__THE TASK__
Pick up the news report on U.S. stock indexes hitting record highs after the Greek bailout extension and carry it on past its last sentence.

### SOURCE EXCERPT

U.S. stock indexes soared to new record highs Friday after Greece reached an agreement with Eurozone officials to extend the struggling country’s bailout by four months.
Both the Dow Jones industrial average and the S&P 500-stock index climbed to new intraday record highs in afternoon trading on news of the Greek deal, which extends the country’s financial rescue for another few months. Investors around the globe have shown their concern over the possibility that an extension could not be reached, which could have sent Greece into bankruptcy and resulted in the country withdrawing from the Eurozone.
The Dow and the S&P index both closed at new record highs.
Greece’s deal with a group of European financial ministers requires that the country submit by Monday a list of fiscal reforms its government plans to enact as part of its bailout agreement, Reuters reported. Greece’s creditors will have until the end of April to approve the policy measures.
In the U.S., the stock market reacted to news of the bailout extension with a swift rebound after an early morning sell-off. The Dow dropped more than 100 points in early trading on investors’ concern over the European negotiations. However, the blue-chip index ended the day in record territory, gaining some 0.9%. The index topped its previous record close, which it reached at the end of December.
Meanwhile, the benchmark S&P 500 captured its third record close in the past week by gaining 0.6%. The index, which crossed the 2,000-point mark for the first time ever last summer, finished just a handful of points above the previous record close it posted earlier this week.

######
### ITEMS

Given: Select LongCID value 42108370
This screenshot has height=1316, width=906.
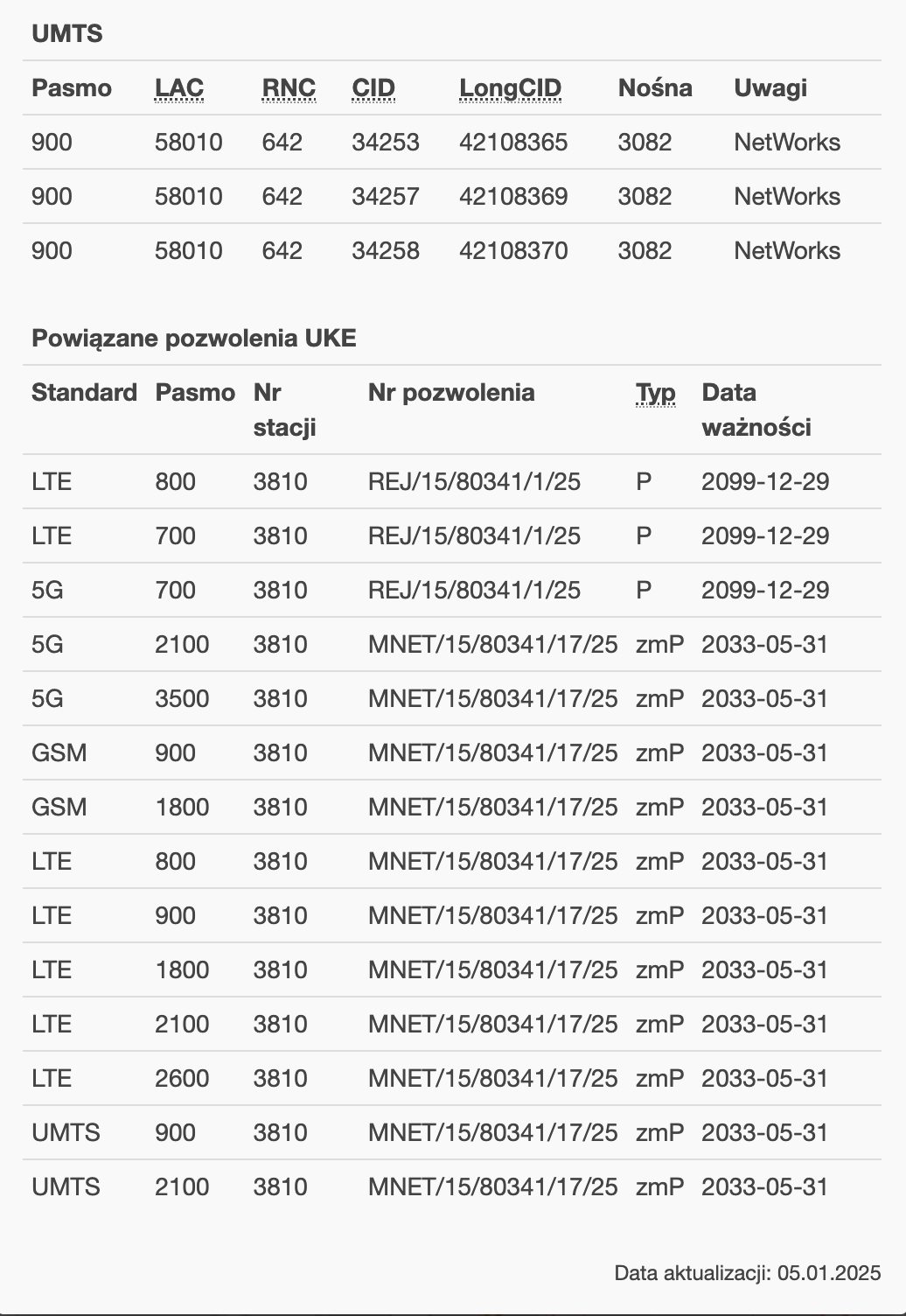Looking at the screenshot, I should coord(513,251).
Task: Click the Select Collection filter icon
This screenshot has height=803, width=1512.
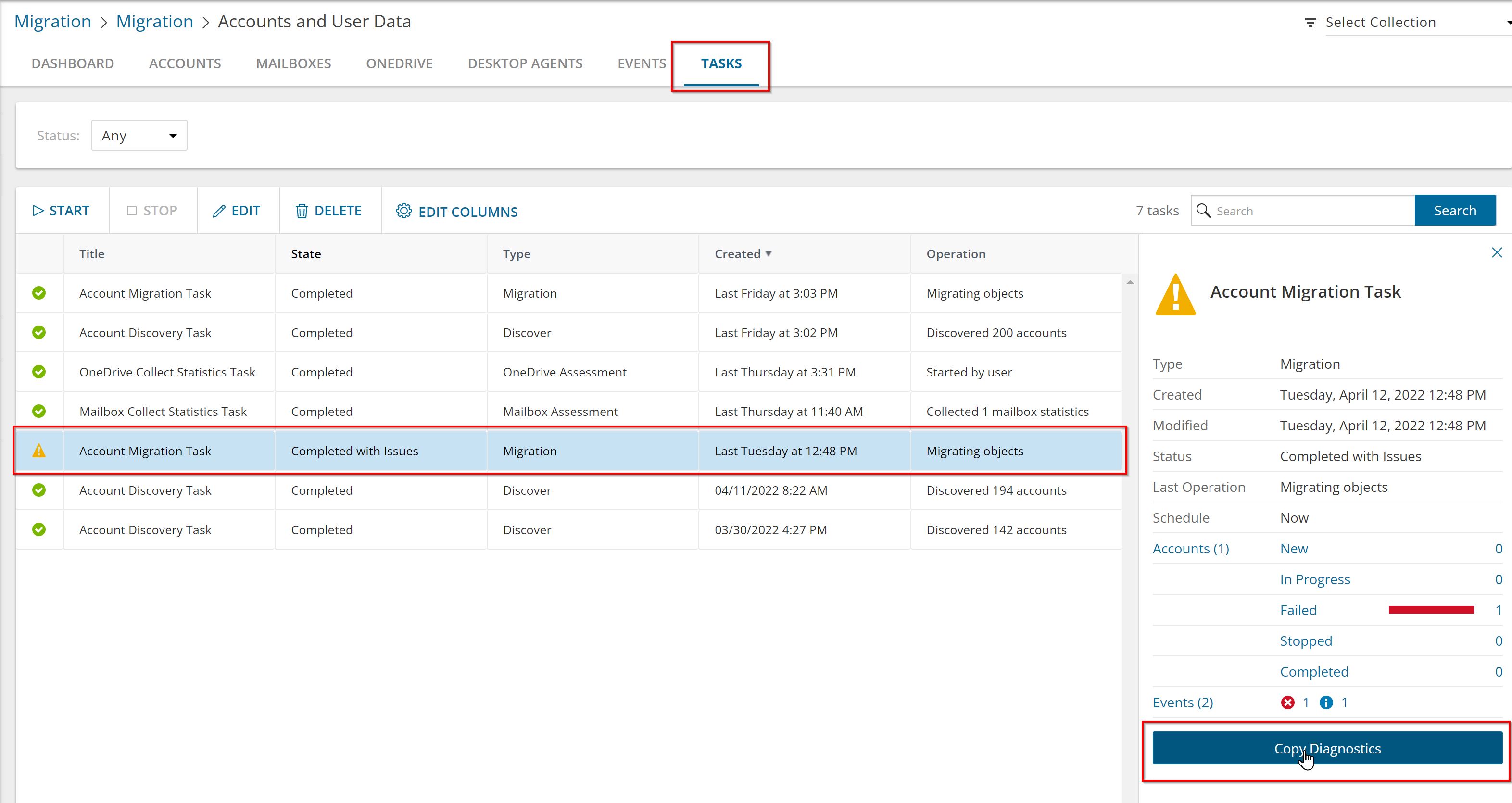Action: click(1310, 22)
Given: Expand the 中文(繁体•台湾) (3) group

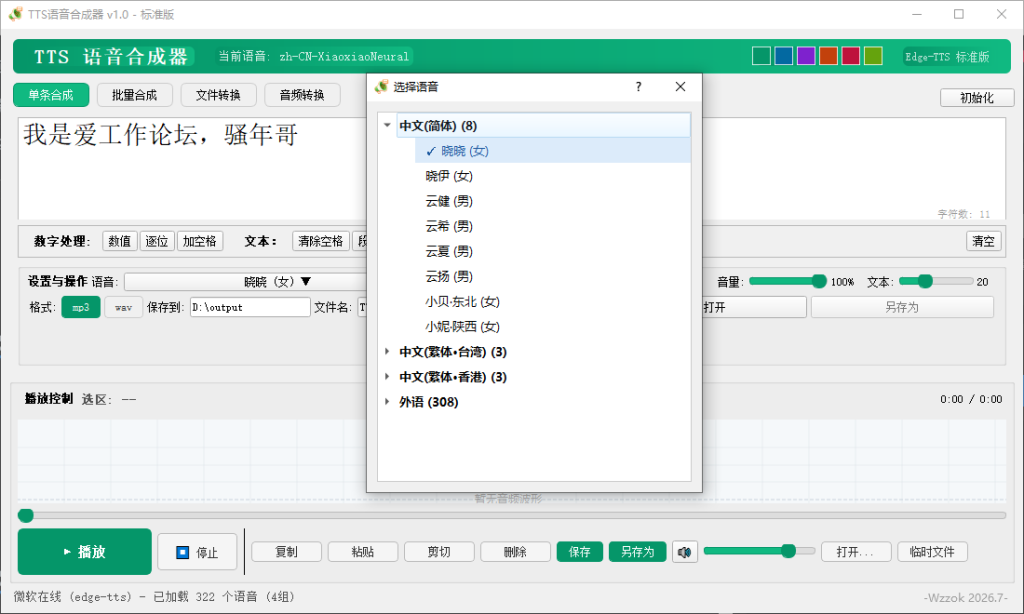Looking at the screenshot, I should [387, 351].
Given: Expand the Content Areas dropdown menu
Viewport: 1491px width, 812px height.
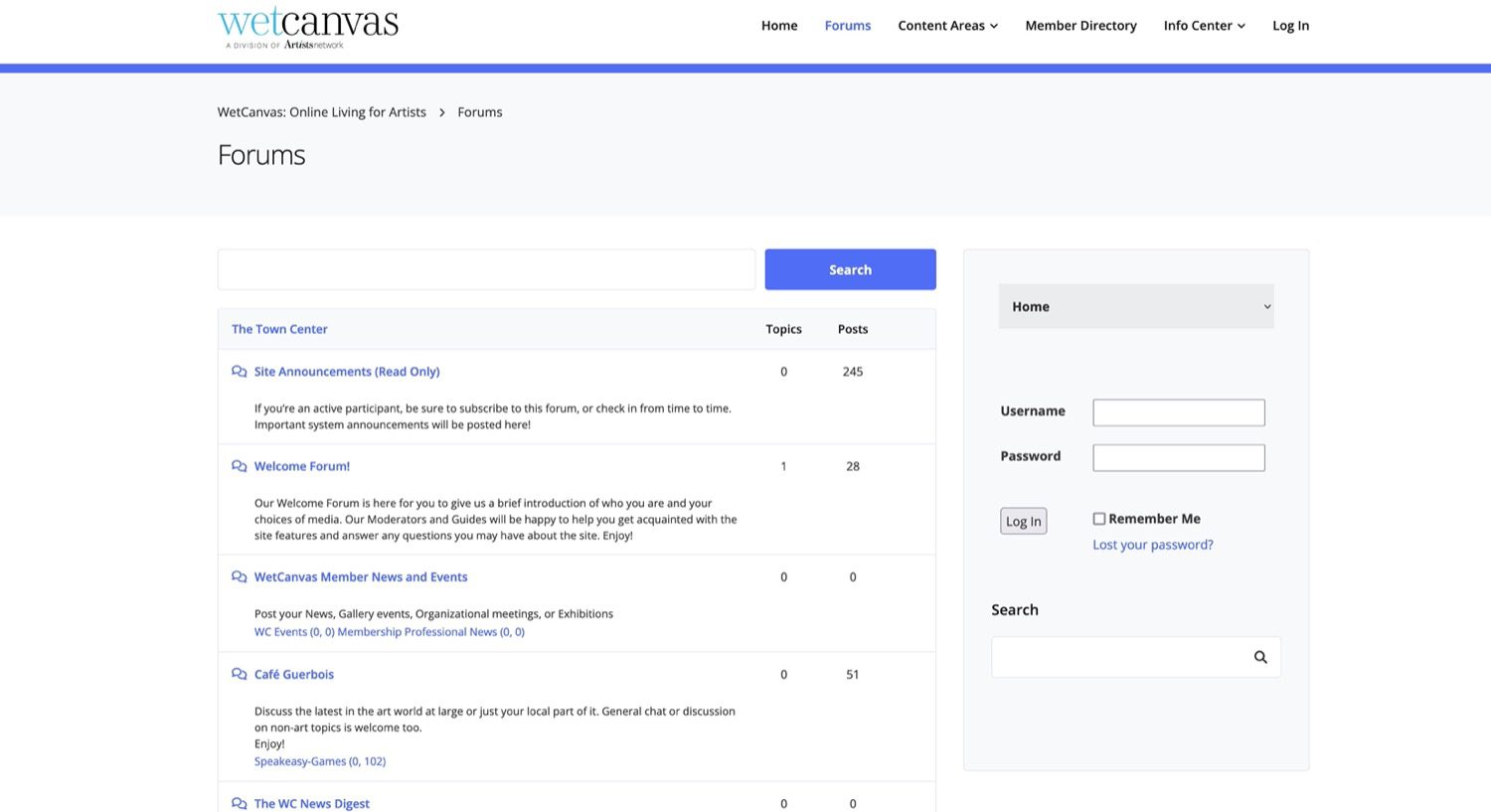Looking at the screenshot, I should [x=947, y=26].
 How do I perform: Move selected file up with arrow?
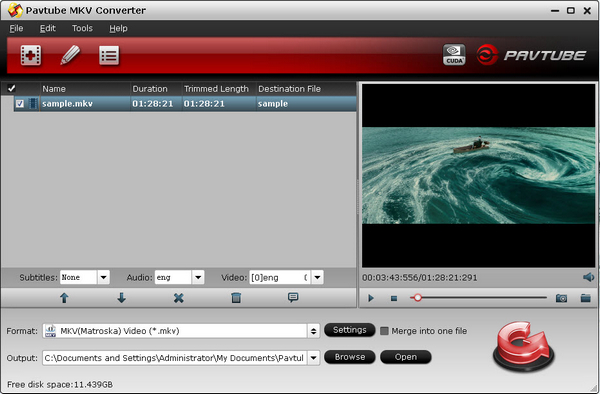tap(64, 298)
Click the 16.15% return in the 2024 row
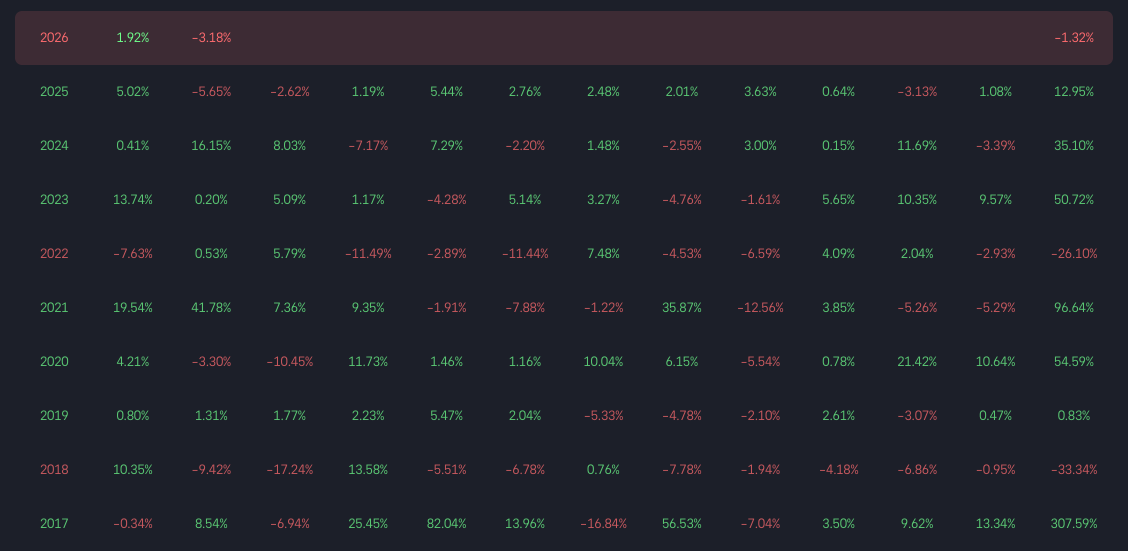This screenshot has width=1128, height=551. click(211, 146)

######

__RESPONSE TO THE TASK__
The Nasdaq composite also improved Friday. The tech-heavy index has climbed to its highest levels in about 15 years and is steadily closing in on its own all-time high of 5,132 points, which it hit in 2000 before the dot-com bubble burst.
Friday’s gains cap off yet another strong week for U.S. stocks, which started off 2015 in rough fashion with overall losses for the month of January. February has been another story, though, as the broader market rebound has erased each of the major indices’ yearly losses. Just ahead of closing Friday, the Dow was up 1.8% for the year while the S&P 500 had gained 2.5% this year. The Nasdaq was up 4.6% on the year.
The Greek bailout extension came after the close of European markets, but London’s FTSE 100 and Germany’s DAX each gained about 0.4% on the day.
This article originally appeared on Fortune.com.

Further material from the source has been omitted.